Wikipedia fades into NFT art

A fierce debate rages at the bottom of Wikipedia’s countless articles and stubs.

The editors of the world’s first online encyclopedia have weighed if NFT artwork such as Beeple’s Daily: first 5,000 days and that of Pak Merge should be on the site’s list of the most expensive works of art sold at auction by living artists.

Beeple, the pseudonym of digital artist Mike Winkelmann, put NFTs on the mainstream map in March 2021 after his collagic Daily: first 5,000 days sold for $69.34 million at a Christie’s auction. More recently, Pak, another digital artist credited with giving Beeple his first introduction to selling NFT, broke his student’s record by selling an NFT work called Merge for a total of $91.8 million via digital art auction platform Nifty Gateway.

“Merge” by Pak (Source: Clever gateway)

Although Beeple and Pak are widely recognized as digital artists, there is much debate over whether their NFTs should be considered art. “I think they shouldn’t. NFTs have their own list,” said an editor who goes by the name Jonas. Several other editors agreed, citing a lack of secondary sources and the fact that not all existing NFTs are not sold as art.

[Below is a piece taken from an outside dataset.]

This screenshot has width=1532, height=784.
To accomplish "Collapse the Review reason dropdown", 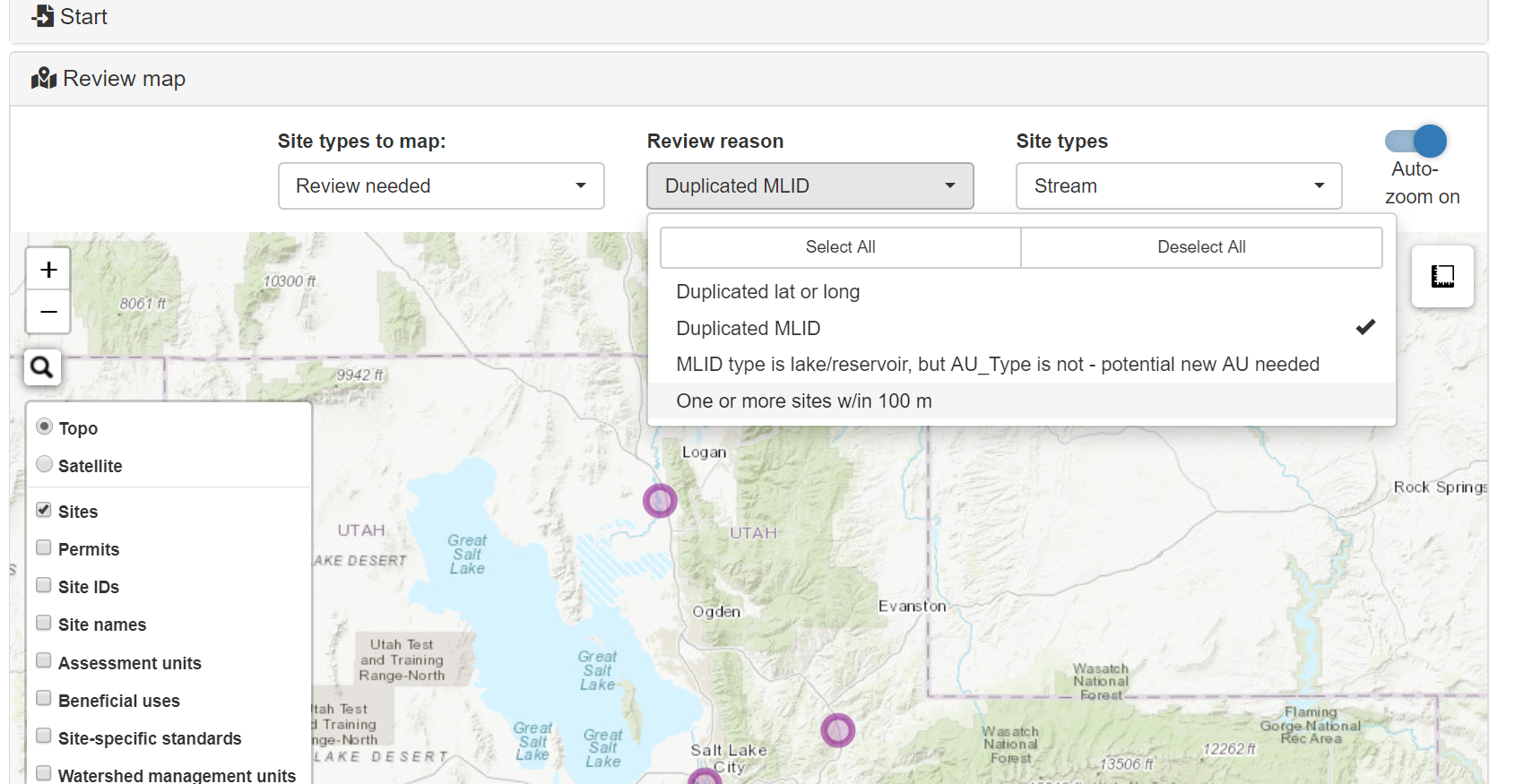I will pyautogui.click(x=809, y=185).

Others pushed back. A user posting as Hocus00 pointed out that several major publications such as The Wall Street Journal, The New York Timesand Forbes all referred to Beeple’s NFT sale as the third most expensive work by a living artist ever sold at auction. As editors have often pointed out in discussion, Wikipedia entries should aim to be based on multiple corroborating sources, not the personal opinions of its contributors.

Some users have approached the issue from a more fundamental point of view. “If we agree that Beeple and Pak are artists, why wouldn’t their sales count on this list?” wrote an editor who identifies himself as Pmmccurdy. “I don’t understand the logic here.”

However, as the conversation progressed, the messages became more and more opinionated. New contributions to the discussion sounded like heavily loaded tirades. A user called FibrielSolaer wrote:

“Buying via NFT is in no way buying art; buy NFT pretend to buy art. NFT is a trendy new scam that targets people unable to distinguish reality from ideals, such as young children.

The crux of the argument against NFT artworks seems to boil down to how the underlying technology works. Several publishers have disputed that the lines of code on a blockchain that represent digital property are not the same as the artwork they represent. Additionally, many NFT artworks are digital only, with no corresponding physical copy. It also seems a point of contention that some contributors believe that NFTs are not “real” works of art.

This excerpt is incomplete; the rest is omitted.